Stored data
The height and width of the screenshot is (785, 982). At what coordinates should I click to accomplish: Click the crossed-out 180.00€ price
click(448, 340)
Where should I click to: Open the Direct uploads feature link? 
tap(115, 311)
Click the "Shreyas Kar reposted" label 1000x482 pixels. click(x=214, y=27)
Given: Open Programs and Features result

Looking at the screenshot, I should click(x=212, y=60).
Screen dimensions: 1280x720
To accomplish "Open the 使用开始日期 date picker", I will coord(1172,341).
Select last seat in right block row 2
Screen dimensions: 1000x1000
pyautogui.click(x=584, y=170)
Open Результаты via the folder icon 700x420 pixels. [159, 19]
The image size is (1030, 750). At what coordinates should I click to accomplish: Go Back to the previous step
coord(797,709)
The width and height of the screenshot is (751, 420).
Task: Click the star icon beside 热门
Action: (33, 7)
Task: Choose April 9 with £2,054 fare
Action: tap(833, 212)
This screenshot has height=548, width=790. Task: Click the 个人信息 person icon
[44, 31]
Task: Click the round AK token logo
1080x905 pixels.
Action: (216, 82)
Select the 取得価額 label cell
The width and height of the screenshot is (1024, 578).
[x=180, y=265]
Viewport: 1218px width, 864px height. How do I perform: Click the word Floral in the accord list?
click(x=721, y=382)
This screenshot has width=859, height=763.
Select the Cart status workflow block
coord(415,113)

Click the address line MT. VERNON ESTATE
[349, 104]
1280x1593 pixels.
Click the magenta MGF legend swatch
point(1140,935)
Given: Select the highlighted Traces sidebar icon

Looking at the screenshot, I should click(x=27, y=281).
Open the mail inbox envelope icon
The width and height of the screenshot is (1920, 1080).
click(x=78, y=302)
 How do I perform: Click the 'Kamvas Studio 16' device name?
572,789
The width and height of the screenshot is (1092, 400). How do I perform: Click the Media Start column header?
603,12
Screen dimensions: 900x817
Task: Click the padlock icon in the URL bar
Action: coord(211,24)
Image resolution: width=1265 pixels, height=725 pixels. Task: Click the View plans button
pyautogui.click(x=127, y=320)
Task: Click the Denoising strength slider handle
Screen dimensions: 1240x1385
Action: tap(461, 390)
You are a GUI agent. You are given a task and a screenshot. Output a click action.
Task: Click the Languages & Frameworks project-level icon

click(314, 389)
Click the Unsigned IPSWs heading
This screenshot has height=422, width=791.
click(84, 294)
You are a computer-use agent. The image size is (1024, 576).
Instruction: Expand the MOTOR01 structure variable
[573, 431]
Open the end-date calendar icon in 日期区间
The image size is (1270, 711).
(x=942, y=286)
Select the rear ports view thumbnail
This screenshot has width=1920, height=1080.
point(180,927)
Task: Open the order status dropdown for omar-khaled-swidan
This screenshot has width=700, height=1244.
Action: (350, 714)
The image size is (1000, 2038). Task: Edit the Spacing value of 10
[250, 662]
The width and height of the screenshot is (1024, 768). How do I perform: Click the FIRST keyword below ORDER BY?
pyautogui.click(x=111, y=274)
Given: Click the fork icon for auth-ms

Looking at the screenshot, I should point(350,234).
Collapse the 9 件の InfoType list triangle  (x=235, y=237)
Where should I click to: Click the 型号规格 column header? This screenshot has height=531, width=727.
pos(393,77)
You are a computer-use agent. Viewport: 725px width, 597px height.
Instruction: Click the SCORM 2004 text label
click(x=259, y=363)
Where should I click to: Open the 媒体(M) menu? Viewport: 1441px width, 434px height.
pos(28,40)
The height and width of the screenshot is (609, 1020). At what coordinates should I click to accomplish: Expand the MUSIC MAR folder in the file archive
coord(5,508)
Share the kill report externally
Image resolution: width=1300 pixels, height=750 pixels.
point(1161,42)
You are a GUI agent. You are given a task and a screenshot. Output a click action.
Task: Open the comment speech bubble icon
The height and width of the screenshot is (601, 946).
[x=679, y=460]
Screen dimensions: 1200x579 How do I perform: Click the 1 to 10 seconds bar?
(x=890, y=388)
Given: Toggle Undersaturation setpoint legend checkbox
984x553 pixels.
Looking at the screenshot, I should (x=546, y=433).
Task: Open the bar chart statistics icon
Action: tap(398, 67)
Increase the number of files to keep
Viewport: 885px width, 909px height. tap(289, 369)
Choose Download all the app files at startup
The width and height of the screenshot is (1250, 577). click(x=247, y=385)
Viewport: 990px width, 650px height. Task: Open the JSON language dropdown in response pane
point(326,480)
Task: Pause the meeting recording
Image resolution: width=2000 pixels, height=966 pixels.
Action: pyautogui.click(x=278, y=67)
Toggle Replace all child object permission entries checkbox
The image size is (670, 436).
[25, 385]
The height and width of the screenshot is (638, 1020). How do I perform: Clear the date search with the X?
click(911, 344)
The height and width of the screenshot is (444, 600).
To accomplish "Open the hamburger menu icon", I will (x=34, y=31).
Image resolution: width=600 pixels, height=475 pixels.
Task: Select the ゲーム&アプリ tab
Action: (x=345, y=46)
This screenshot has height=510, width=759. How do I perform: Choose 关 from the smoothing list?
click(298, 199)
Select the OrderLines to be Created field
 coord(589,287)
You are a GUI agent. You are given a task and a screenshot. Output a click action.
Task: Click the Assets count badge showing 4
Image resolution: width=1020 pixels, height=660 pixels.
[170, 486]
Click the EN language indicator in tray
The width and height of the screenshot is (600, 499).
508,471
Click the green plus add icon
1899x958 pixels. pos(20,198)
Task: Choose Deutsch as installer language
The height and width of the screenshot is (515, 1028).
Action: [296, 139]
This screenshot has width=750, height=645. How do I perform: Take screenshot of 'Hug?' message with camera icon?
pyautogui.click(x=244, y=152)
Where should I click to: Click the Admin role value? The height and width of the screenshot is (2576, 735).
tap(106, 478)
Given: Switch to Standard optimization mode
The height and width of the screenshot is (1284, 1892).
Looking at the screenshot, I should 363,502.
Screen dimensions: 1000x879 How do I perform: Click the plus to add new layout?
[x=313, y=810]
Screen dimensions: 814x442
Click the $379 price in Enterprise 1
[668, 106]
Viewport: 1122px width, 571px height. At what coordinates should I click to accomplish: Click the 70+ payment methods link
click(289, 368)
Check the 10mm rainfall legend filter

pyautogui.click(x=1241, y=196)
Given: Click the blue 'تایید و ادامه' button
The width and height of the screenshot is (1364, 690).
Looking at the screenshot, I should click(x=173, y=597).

◆ What needs to be done ◆
Every record should be given again without alteration.

◆ The answer ◆
The height and width of the screenshot is (785, 982). At what coordinates should I click to accomplish: Click the crossed-out 180.00€ price
click(448, 340)
Where should I click to: Open the Direct uploads feature link? 
tap(115, 311)
Click the "Shreyas Kar reposted" label 1000x482 pixels. click(x=214, y=27)
Given: Open Programs and Features result

Looking at the screenshot, I should click(x=212, y=60).
Screen dimensions: 1280x720
To accomplish "Open the 使用开始日期 date picker", I will coord(1172,341).
Select last seat in right block row 2
Screen dimensions: 1000x1000
pyautogui.click(x=584, y=170)
Open Результаты via the folder icon 700x420 pixels. [159, 19]
The image size is (1030, 750). At what coordinates should I click to accomplish: Go Back to the previous step
coord(797,709)
The width and height of the screenshot is (751, 420).
Task: Click the star icon beside 热门
Action: (33, 7)
Task: Choose April 9 with £2,054 fare
Action: tap(833, 212)
This screenshot has height=548, width=790. Task: Click the 个人信息 person icon
[44, 31]
Task: Click the round AK token logo
1080x905 pixels.
Action: (216, 82)
Select the 取得価額 label cell
The width and height of the screenshot is (1024, 578).
[x=180, y=265]
Viewport: 1218px width, 864px height. How do I perform: Click the word Floral in the accord list?
click(x=721, y=382)
This screenshot has width=859, height=763.
Select the Cart status workflow block
coord(415,113)

Click the address line MT. VERNON ESTATE
[349, 104]
1280x1593 pixels.
Click the magenta MGF legend swatch
point(1140,935)
Given: Select the highlighted Traces sidebar icon

Looking at the screenshot, I should click(x=27, y=281).
Open the mail inbox envelope icon
The width and height of the screenshot is (1920, 1080).
click(x=78, y=302)
 How do I perform: Click the 'Kamvas Studio 16' device name?
572,789
The width and height of the screenshot is (1092, 400). How do I perform: Click the Media Start column header?
603,12
Screen dimensions: 900x817
Task: Click the padlock icon in the URL bar
Action: coord(211,24)
Image resolution: width=1265 pixels, height=725 pixels. Task: Click the View plans button
pyautogui.click(x=127, y=320)
Task: Click the Denoising strength slider handle
Screen dimensions: 1240x1385
Action: tap(461, 390)
You are a GUI agent. You are given a task and a screenshot. Output a click action.
Task: Click the Languages & Frameworks project-level icon

click(314, 389)
Click the Unsigned IPSWs heading
This screenshot has height=422, width=791.
click(84, 294)
You are a computer-use agent. The image size is (1024, 576).
Instruction: Expand the MOTOR01 structure variable
[573, 431]
Open the end-date calendar icon in 日期区间
The image size is (1270, 711).
(x=942, y=286)
Select the rear ports view thumbnail
This screenshot has width=1920, height=1080.
point(180,927)
Task: Open the order status dropdown for omar-khaled-swidan
This screenshot has width=700, height=1244.
Action: (350, 714)
The image size is (1000, 2038). Task: Edit the Spacing value of 10
[250, 662]
The width and height of the screenshot is (1024, 768). How do I perform: Click the FIRST keyword below ORDER BY?
pyautogui.click(x=111, y=274)
Given: Click the fork icon for auth-ms

Looking at the screenshot, I should point(350,234).
Collapse the 9 件の InfoType list triangle  (x=235, y=237)
Where should I click to: Click the 型号规格 column header? This screenshot has height=531, width=727.
pos(393,77)
You are a computer-use agent. Viewport: 725px width, 597px height.
Instruction: Click the SCORM 2004 text label
click(x=259, y=363)
Where should I click to: Open the 媒体(M) menu? Viewport: 1441px width, 434px height.
pos(28,40)
The height and width of the screenshot is (609, 1020). At what coordinates should I click to accomplish: Expand the MUSIC MAR folder in the file archive
coord(5,508)
Share the kill report externally
Image resolution: width=1300 pixels, height=750 pixels.
point(1161,42)
You are a GUI agent. You are given a task and a screenshot. Output a click action.
Task: Open the comment speech bubble icon
The height and width of the screenshot is (601, 946).
[x=679, y=460]
Screen dimensions: 1200x579 How do I perform: Click the 1 to 10 seconds bar?
(x=890, y=388)
Given: Toggle Undersaturation setpoint legend checkbox
984x553 pixels.
Looking at the screenshot, I should (x=546, y=433).
Task: Open the bar chart statistics icon
Action: tap(398, 67)
Increase the number of files to keep
Viewport: 885px width, 909px height. tap(289, 369)
Choose Download all the app files at startup
The width and height of the screenshot is (1250, 577). click(x=247, y=385)
Viewport: 990px width, 650px height. Task: Open the JSON language dropdown in response pane
point(326,480)
Task: Pause the meeting recording
Image resolution: width=2000 pixels, height=966 pixels.
Action: pyautogui.click(x=278, y=67)
Toggle Replace all child object permission entries checkbox
The image size is (670, 436).
[25, 385]
The height and width of the screenshot is (638, 1020). How do I perform: Clear the date search with the X?
click(911, 344)
The height and width of the screenshot is (444, 600).
To accomplish "Open the hamburger menu icon", I will (x=34, y=31).
Image resolution: width=600 pixels, height=475 pixels.
Task: Select the ゲーム&アプリ tab
Action: (x=345, y=46)
This screenshot has height=510, width=759. How do I perform: Choose 关 from the smoothing list?
click(298, 199)
Select the OrderLines to be Created field
 coord(589,287)
You are a GUI agent. You are given a task and a screenshot. Output a click action.
Task: Click the Assets count badge showing 4
Image resolution: width=1020 pixels, height=660 pixels.
[170, 486]
Click the EN language indicator in tray
The width and height of the screenshot is (600, 499).
508,471
Click the green plus add icon
1899x958 pixels. pos(20,198)
Task: Choose Deutsch as installer language
The height and width of the screenshot is (515, 1028).
Action: [296, 139]
This screenshot has width=750, height=645. How do I perform: Take screenshot of 'Hug?' message with camera icon?
pyautogui.click(x=244, y=152)
Where should I click to: Click the Admin role value? The height and width of the screenshot is (2576, 735).
tap(106, 478)
Given: Switch to Standard optimization mode
The height and width of the screenshot is (1284, 1892).
Looking at the screenshot, I should 363,502.
Screen dimensions: 1000x879 How do I perform: Click the plus to add new layout?
[x=313, y=810]
Screen dimensions: 814x442
Click the $379 price in Enterprise 1
[668, 106]
Viewport: 1122px width, 571px height. At what coordinates should I click to accomplish: Click the 70+ payment methods link
click(289, 368)
Check the 10mm rainfall legend filter

pyautogui.click(x=1241, y=196)
Given: Click the blue 'تایید و ادامه' button
The width and height of the screenshot is (1364, 690).
Looking at the screenshot, I should click(x=173, y=597).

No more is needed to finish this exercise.